I would disagree with Senator Trevor West and with other speakers who charged that the committee would have no teeth and would be virtually powerless. We have had a lot of information during the course of the debates in both Houses about ways in which the terms of reference might be interpreted. Ultimately, the committee would have a major job of interpretating the terms of reference itself. Even within the terms of the motion there are some fairly important clauses that cannot be ignored. Clause 1 of the motion reads, "...to report to both Houses of the Oireachtas and make recommendations where appropriate.". "Make recommendations" is a very important phrase. We are not going to find ourselves recommending to this House that a semi-State body should buy a computer rather than use long division in the preparation of their accounts. The members of this committee, of whom I hope to be one, will be making recommendations of a far more deep-seated and far-reaching kind. In clause 2 there is the provision, "That the Joint Committee shall have power to send for persons, papers and records ...". This is a power which I believe will be responsibly used by the committee and will not be resented by the executives of the semi-State bodies to whom it might refer.

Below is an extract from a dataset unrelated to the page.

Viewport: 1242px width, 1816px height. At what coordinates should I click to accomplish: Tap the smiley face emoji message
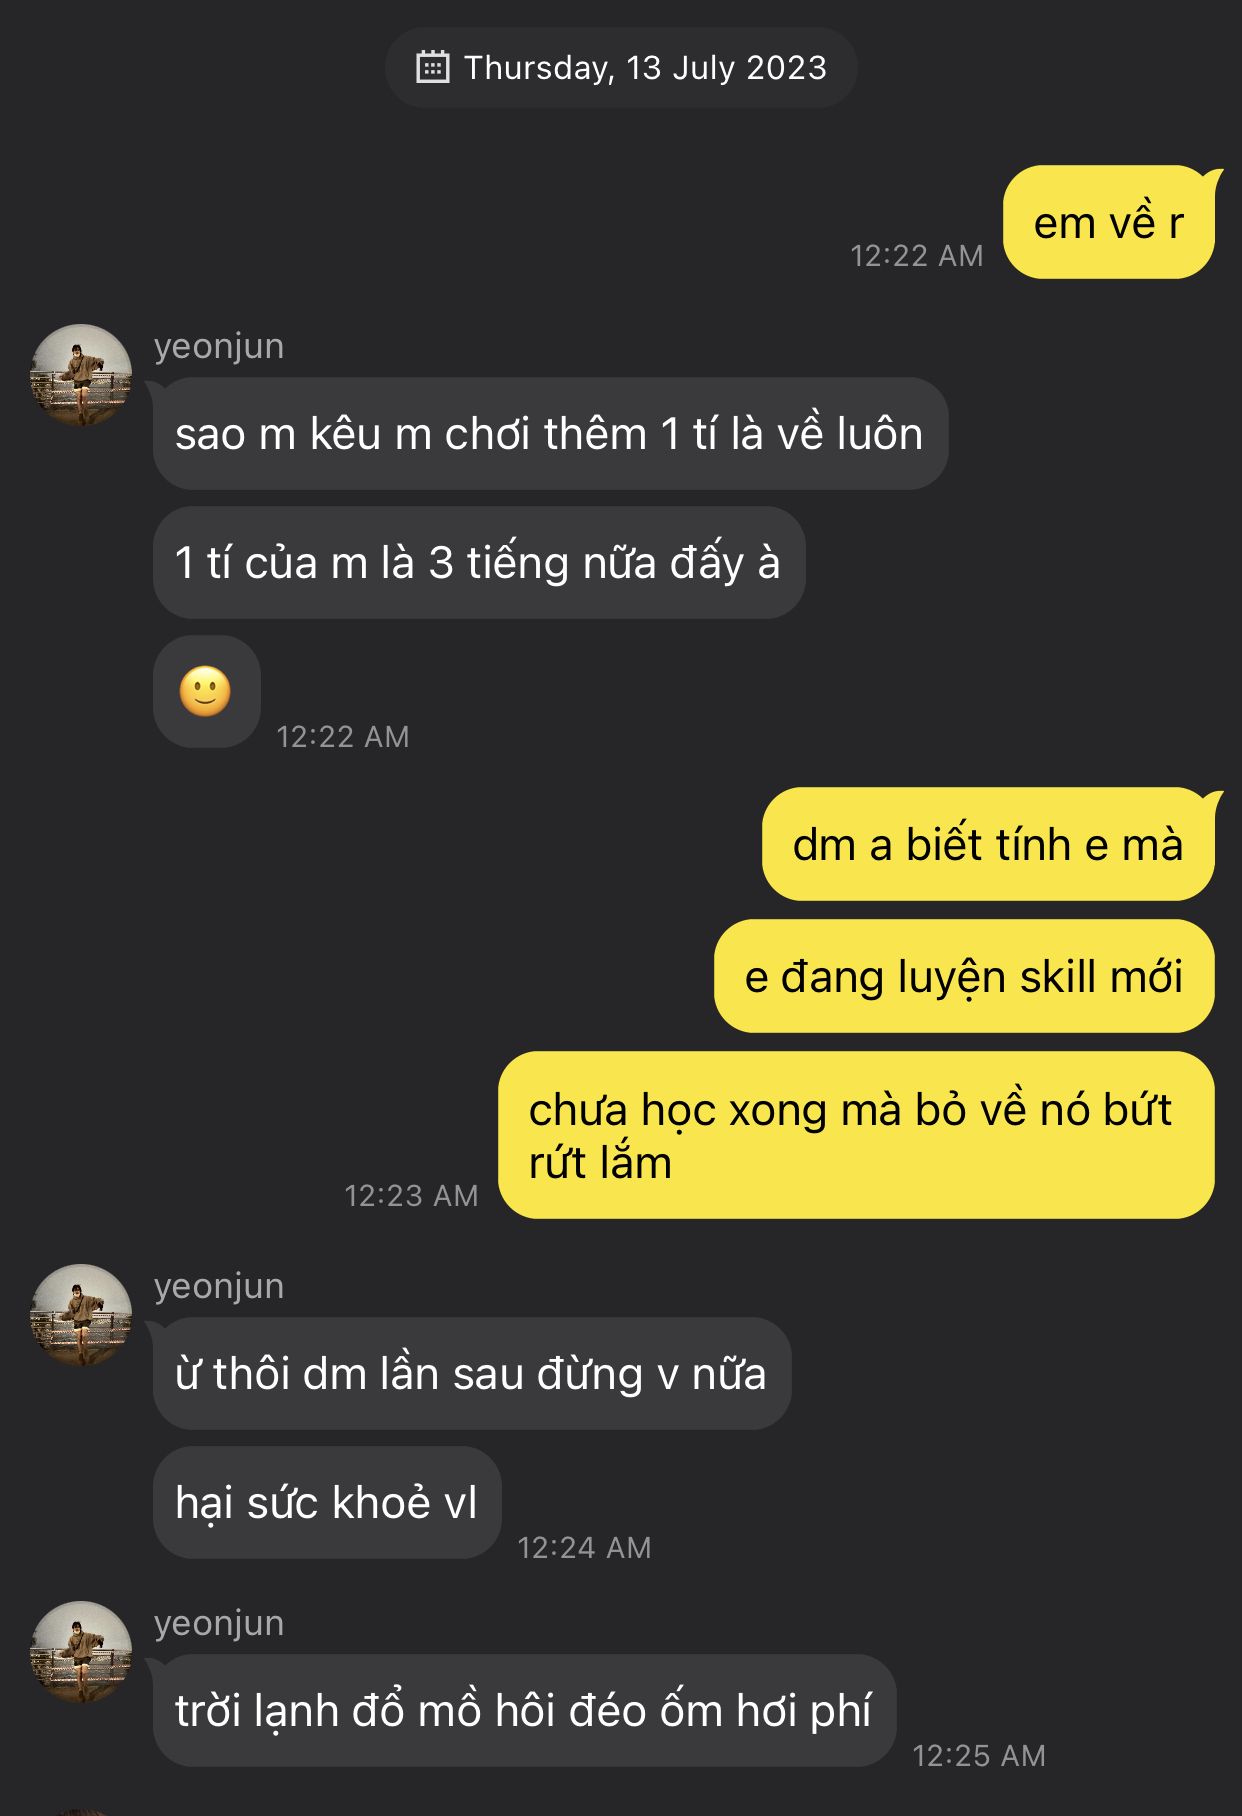(206, 691)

One other aspect of the particular terms of reference which caused some alarm to Senator Noel Browne is contained in clause 3, which allows the executives or directors of a commercial State-sponsored body to ensure that the joint committee shall refrain from publishing confidential information regarding that body's plans. This is, if you like, a fail-safe provision, but it has been interpreted as tying the hands of the committee in such a way as to ensure that they will effectively be neutralised, that they may be privy to the greatest possible scandals within these semi-State bodies and will not be able to inform either House of the Oireachtas or the responsible Minister.

The situation will be quite different in practice. There will be a face-to-face situation between the committee and the executives concerned. If the committee become convinced that the power which is given to the executives of semi-State companies under section 3 is being abused by them, I have not the slightest doubt that the members of this committee, either jointly or severally, will make this fact known, without necessarily breaching anything which they are not allowed to, to the Minister for Finance, so that, if necessary, the terms of reference of the committee may be changed. I do not see this, in practice, occuring, but the safeguard is there that if there is any danger that this power will be improperly used, the committee can ask the Oireachtas to extend their powers.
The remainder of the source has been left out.